We talked for a while and then she got me set up with two records. She was trying to find something a little simple for me to blend. So I put the headphones on with one record coming out of the monitor and one coming out of one ear of the headphones. She started with an M. Pittman track and something else (I can't remember what it was). She cleans her studio space while I practice. She wipes down her Hammond organ, rearranges her cords for her studio equipment, she just organizes things. It's interesting to have control over what comes out of the speakers and what only I hear through the headphones. WhoDat can't hear what I am doing until I raise the volume of the turntable that I am trying to mix in to the track that is playing through the monitor. It's interesting because I can play around and still know that some of it is just for my ears – it takes away some of my initial self-consciousness and then when I am ready, I raise the volume for her to hear what I have blended. Sometimes the beats are matched and it lasts, but sometimes they fall out of rhythm pretty quickly. It's so much fun – it's so new and really satisfying when I do the blend correctly. I was asking her about albums and 12 inches. There are different types of records. An album, an LP, of course we all know, holds multiple songs (usually more than 2) on each side. A 12 inch holds a single song on each side of the record. An EP holds about 2 songs on each side, sometimes different songs, or different versions of the same song. Usually she plays 12 inches or EPs when she is spinning because they are much louder. She picked out an Erykah Badu album and a 12 inch with a song from that album to show me the difference. The album was Worldwide Underground and the song on both the album and the 12 inch that she played was "Danger." It made such a big difference comparing the two sources playing the same song.

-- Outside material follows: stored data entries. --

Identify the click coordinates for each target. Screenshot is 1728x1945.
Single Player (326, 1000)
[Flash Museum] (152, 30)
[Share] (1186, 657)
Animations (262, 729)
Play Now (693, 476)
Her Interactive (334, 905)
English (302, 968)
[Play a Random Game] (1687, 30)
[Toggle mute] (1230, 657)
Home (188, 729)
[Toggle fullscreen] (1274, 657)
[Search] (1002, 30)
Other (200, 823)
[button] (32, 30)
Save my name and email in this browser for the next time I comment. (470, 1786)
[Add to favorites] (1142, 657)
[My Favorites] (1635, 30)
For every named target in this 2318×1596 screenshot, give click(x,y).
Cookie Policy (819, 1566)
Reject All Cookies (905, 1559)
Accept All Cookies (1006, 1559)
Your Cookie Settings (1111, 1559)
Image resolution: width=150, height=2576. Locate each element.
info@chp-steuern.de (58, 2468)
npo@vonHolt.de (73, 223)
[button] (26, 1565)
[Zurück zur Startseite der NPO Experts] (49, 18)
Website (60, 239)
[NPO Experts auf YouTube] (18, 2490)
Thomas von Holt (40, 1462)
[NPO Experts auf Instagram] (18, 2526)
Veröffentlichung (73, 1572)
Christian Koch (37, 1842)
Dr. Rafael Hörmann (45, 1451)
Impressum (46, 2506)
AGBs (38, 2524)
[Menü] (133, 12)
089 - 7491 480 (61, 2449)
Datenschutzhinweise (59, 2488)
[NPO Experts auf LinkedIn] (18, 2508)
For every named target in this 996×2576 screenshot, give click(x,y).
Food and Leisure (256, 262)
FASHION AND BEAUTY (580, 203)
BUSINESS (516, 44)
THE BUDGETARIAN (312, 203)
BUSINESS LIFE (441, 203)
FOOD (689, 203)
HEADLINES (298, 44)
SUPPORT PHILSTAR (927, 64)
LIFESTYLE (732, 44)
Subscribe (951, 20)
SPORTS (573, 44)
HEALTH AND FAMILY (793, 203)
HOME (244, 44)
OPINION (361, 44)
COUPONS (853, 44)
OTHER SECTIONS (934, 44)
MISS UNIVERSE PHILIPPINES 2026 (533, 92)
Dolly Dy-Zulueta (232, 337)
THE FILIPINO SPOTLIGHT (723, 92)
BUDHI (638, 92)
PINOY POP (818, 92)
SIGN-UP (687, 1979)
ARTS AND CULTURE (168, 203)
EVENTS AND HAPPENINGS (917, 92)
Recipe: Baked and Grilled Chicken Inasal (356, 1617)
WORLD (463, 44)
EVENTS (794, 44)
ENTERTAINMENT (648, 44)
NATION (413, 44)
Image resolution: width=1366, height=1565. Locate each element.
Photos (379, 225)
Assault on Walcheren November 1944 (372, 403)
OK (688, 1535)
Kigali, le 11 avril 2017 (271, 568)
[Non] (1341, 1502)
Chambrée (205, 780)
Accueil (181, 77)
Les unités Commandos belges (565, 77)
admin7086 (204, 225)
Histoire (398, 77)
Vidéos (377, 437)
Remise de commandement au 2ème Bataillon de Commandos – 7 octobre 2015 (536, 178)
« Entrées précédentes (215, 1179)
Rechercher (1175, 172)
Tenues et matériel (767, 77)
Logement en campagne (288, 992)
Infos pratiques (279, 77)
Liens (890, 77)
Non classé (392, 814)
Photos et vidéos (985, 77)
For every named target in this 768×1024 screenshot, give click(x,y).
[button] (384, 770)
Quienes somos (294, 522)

Doing this is really helping me hone in on words that some DJs here use to describe sounds and records. Heat is a major quality that people pick up on and use to describe music. A track can be hot, records and analog equipment produce warm sounds as opposed to digitally produced music. WhoDat commented on the "pops and hisses" of a vinyl record being valued over the cleaner, more sterile sounds of a CD or computer produced music. Anyway, the difference in sound levels and density between the LP and the 12 inch was remarkable. I could really hear a more complex density of sounds and of layers of sounds in the 12 inch. Since the sound of a single song is stretched out across the grooves of an entire record, there is a lot more space for the song; more space within the grooves of vinyl for a greater density of detail and sound.
So it's already Wednesday again and I have my lesson tomorrow night! I'll try and get some posts out sooner this time around. I've got a busy weekend ahead of me: possibly Oslo on Friday for Family with Brian Gillespie and Todd Osborne, Saturday night at the Johanson Charles Gallery for Norm Talley, Shake, and Derrick May! I'll make sure to get some updates up to this blog this weekend. Good night.